Hans-Jürgen "Dixie" Dörner (25 January 1951 – 19 January 2022) was a German football player and coach. He distinguished himself during his career by being named East Germany's player of the year three times (1977, 1984 and 1985) – the only East German player to do this besides goalkeeper Jürgen Croy.

Playing career
Dörner's playing career began in 1960 with amateur club BSG Energie WAMA Görlitz. He joined Dynamo Dresden in 1968 where he won five first division DDR-Oberliga titles and five FDGB-Pokale (East German Cup), twice winning the DDR-Oberliga and FDGB-Pokal double. He captained Dynamo Dresden from 1977 until his retirement, and is the club's most decorated captain. He was voted the team's greatest player ever in 1999.

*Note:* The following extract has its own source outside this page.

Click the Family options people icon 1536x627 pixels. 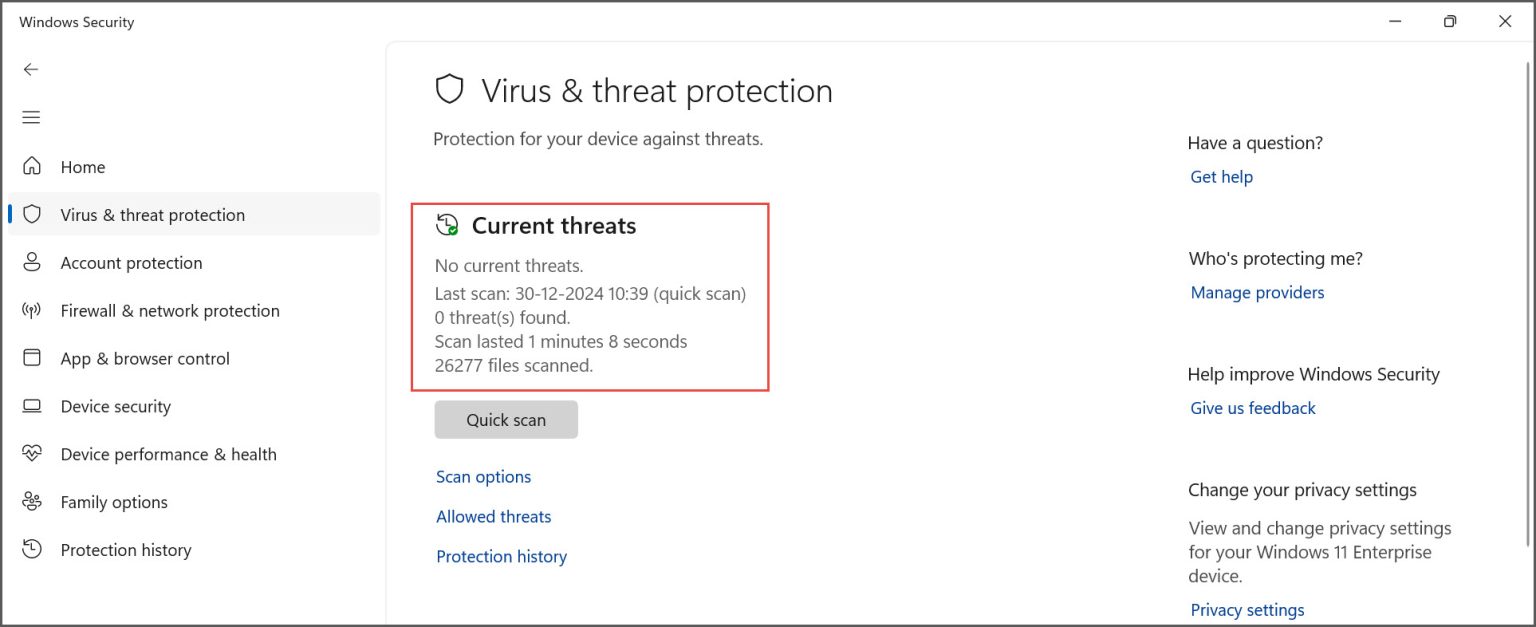pyautogui.click(x=32, y=502)
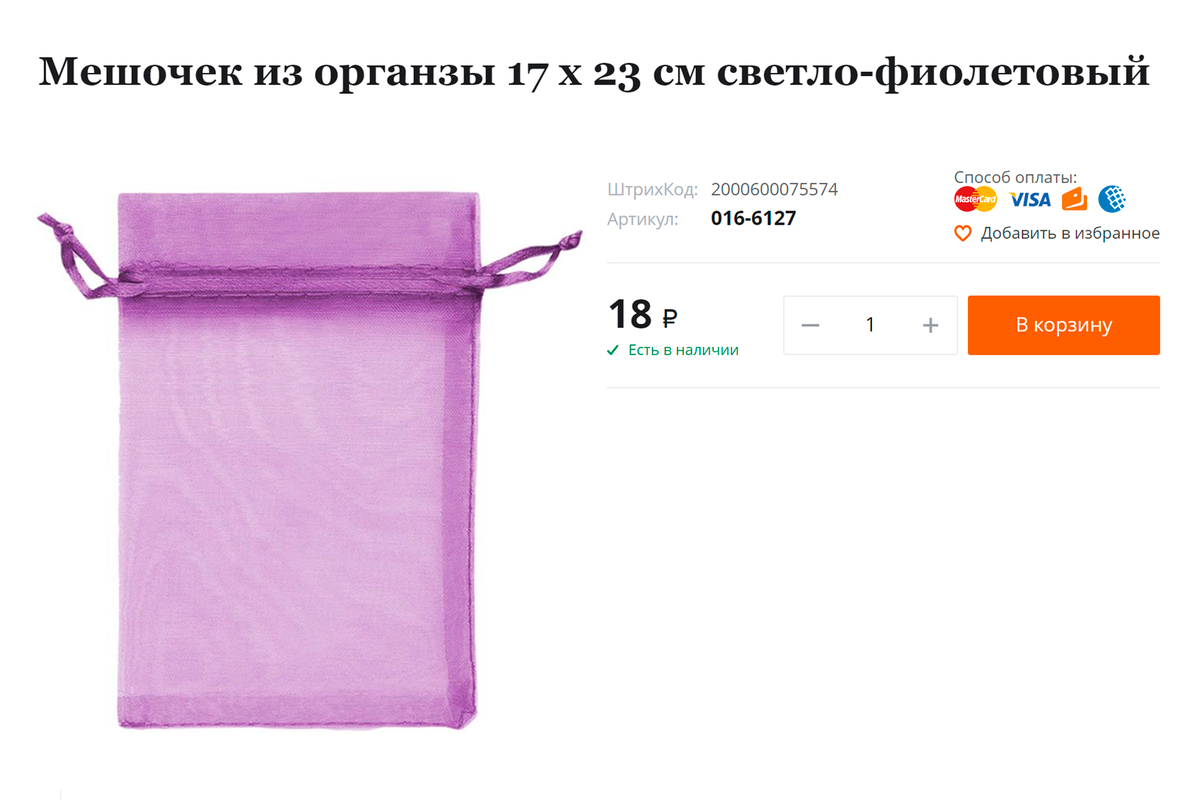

During his time at Dynamo Dresden, the club finished outside the top three in the DDR-Oberliga only once, which was a seventh place finish in the 1982–83 season.

He captained the team to their best European seasons, twice reaching the quarter finals of the European Clubs' Champions Cup in 1977 and 1979. He also guided his team to quarter finals in the 1975–76 UEFA Cup and both the 1984–85 and the 1985–86 UEFA Cup Winners' Cup. This was seen as a great success against teams from Europe's big leagues. Dörner scored an amazing 65 goals in 392 top-flight games for Dynamo Dresden, a record for a defender in the DDR-Oberliga.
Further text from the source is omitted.